Quelques points concrets à anticiper :
- Inscription : contactez la mairie de votre future commune pour l’école maternelle et élémentaire ; le collège et le lycée relèvent du rectorat et de la sectorisation. Prévoyez le dossier de radiation de l’établissement précédent et le certificat de scolarité.
- Calendrier : l’académie de Martinique suit son propre calendrier de vacances, parfois décalé par rapport aux zones métropolitaines. Vérifiez-le avant de caler votre déménagement.
- Langues et culture : le créole est présent dans le quotidien ; les enfants s’y adaptent vite. L’anglais et l’espagnol sont valorisés vu la proximité de la Caraïbe.
- Cantine et transport scolaire : les modalités varient selon les communes ; renseignez-vous tôt, les délais d’inscription au transport scolaire peuvent être serrés.
Pour les études supérieures, l’université des Antilles (campus de Schoelcher) propose plusieurs filières, ce qui évite un départ immédiat vers l’Hexagone pour les aînés.
Se loger : location, achat et hébergement de transition
Le marché immobilier martiniquais est tendu, en particulier pour les locations familiales dans les communes recherchées du centre et du Sud.

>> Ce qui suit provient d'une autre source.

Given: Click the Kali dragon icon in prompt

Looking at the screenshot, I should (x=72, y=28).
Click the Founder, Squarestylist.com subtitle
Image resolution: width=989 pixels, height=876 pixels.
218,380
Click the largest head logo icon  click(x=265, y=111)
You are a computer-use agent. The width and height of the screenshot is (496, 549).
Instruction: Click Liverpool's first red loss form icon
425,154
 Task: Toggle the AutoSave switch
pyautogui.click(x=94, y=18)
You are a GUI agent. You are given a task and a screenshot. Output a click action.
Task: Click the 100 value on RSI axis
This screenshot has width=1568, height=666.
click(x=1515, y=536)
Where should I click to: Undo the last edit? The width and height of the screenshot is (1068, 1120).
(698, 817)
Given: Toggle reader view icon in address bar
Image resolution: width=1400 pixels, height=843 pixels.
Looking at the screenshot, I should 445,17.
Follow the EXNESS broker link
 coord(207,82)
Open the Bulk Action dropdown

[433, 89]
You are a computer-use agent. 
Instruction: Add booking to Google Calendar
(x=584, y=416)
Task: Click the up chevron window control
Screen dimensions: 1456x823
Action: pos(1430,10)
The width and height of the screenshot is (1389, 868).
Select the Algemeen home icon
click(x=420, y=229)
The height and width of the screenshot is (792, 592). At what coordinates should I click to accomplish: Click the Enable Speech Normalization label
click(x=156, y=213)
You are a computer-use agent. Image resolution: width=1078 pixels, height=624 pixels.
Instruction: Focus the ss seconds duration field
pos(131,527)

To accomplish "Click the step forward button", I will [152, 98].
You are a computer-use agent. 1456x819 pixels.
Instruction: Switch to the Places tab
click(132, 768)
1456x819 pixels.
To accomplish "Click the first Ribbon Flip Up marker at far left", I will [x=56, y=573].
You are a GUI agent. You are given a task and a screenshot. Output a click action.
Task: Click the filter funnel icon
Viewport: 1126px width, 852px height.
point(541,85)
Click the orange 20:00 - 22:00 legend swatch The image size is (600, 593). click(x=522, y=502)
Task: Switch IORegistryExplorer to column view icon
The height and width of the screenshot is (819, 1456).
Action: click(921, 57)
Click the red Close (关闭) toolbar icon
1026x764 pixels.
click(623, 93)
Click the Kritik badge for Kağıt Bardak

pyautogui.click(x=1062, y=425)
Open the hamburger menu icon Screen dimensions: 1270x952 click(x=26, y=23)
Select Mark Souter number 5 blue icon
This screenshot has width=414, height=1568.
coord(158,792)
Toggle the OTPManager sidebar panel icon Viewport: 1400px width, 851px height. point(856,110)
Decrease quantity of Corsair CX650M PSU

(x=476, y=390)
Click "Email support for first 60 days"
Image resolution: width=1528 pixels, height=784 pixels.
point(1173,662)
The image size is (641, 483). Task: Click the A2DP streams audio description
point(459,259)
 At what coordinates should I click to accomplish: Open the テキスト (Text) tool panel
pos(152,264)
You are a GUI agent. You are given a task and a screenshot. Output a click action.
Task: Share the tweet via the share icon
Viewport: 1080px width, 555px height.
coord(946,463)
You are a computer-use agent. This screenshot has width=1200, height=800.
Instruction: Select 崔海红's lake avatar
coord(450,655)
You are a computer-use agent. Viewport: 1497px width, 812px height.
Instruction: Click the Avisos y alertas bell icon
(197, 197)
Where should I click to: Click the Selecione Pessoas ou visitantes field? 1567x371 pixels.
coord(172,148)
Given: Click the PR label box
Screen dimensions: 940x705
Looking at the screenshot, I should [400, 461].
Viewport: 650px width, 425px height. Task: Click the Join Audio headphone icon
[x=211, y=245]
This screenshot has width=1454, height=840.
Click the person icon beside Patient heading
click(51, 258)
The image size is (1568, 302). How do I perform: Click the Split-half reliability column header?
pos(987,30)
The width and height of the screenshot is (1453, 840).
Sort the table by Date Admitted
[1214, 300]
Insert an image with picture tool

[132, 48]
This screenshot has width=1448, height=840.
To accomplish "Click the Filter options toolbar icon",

Les biens de qualité partent vite et la demande dépasse souvent l’offre.
Quelques réalités à connaître :
- Les loyers, à titre indicatif, se situent dans des fourchettes proches de celles d’une ville moyenne de métropole, avec des écarts importants selon la commune et la vue mer.
- Les dossiers solides (revenus stables, garanties) sont un vrai atout dans un marché concurrentiel.
- La construction et l’entretien doivent tenir compte du climat : humidité, salinité de l’air près du littoral, normes parasismiques et paracycloniques.
- Vérifiez la présence de moustiquaires, d’une bonne ventilation et, selon la zone, d’une citerne ou d’un dispositif face aux coupures d’eau qui peuvent survenir.
La solution de l’hébergement temporaire
Chercher un logement à distance, avant d’avoir vu l’île, est risqué. La plupart des familles qui réussissent leur installation arrivent d’abord dans un hébergement meublé temporaire, le temps de visiter les quartiers, de rencontrer les propriétaires et d’inscrire les enfants sur place. Cette période de transition, souvent de quelques semaines à quelques mois, évite de signer un bail précipité. Vous pouvez explorer nos logements pour cette phase d’atterrissage, et si vous êtes propriétaire d’un bien que vous souhaitez faire gérer ou mettre en location, découvrez notre conciergerie.
Organiser le déménagement transatlantique
Faire venir ses affaires en Martinique demande de l’anticipation. Le fret maritime est le mode le plus courant pour un déménagement complet.
- Comparer plusieurs devis de déménageurs spécialisés dans l’outre-mer (groupage ou conteneur dédié).
- Estimer le volume réel : le fret se facture au mètre cube et au poids, trier avant de tout expédier fait vraiment baisser la facture.
- Prévoir des délais de transport maritime de plusieurs semaines depuis l’Hexagone, à intégrer au calendrier.
- Préparer un bagage de survie (documents, vêtements, nécessaire enfants) pour les premières semaines sans le mobilier.
- Vérifier l’assurance transport et l’inventaire détaillé.
- Anticiper l’acheminement d’un véhicule si vous le faites venir, ou prévoir un achat sur place.
Faut-il faire venir sa voiture ?
Expédier un véhicule par bateau est possible mais coûteux et implique des démarches. Beaucoup de familles préfèrent vendre en métropole et acheter sur place, où le marché de l’occasion est actif. Une voiture reste quasi indispensable : les transports en commun existent mais couvrent inégalement l’île, et la vie quotidienne avec des enfants s’organise mal sans véhicule.